### Task description
Copy the data from the line with "Given: Open मुदत ठेव मासिक व्याज परतावा" to the line with "Looking at the screenshot, I should tap(326, 61).", swapping "Given" for "Goal" and leaving everything else as it is.

### Exercise input

+---+

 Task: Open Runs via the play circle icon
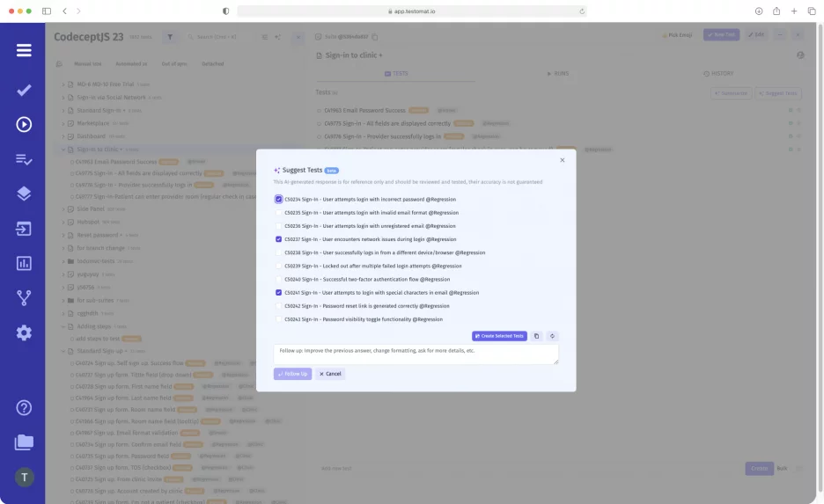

+---+

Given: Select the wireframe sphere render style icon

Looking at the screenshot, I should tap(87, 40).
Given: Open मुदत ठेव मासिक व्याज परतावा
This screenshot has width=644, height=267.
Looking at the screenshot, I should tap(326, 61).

+---+

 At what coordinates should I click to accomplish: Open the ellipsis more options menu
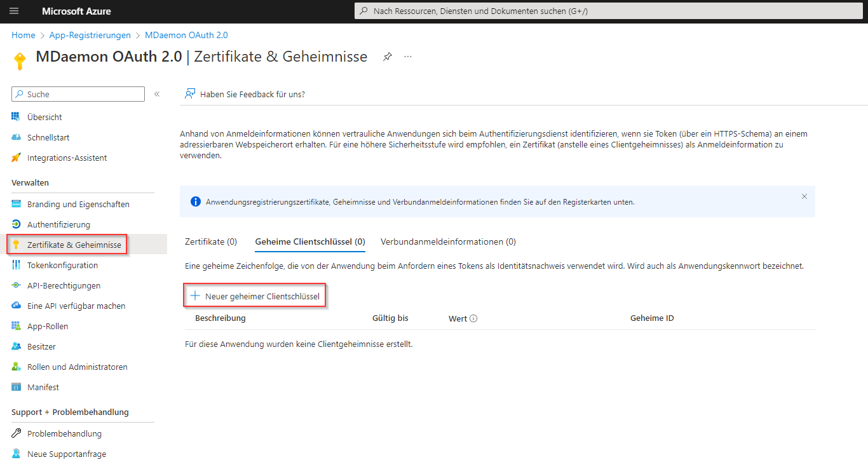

+---+

### Response to this task
Goal: Open मुदत ठेव मासिक व्याज परतावा
This screenshot has width=644, height=267.
Looking at the screenshot, I should tap(326, 61).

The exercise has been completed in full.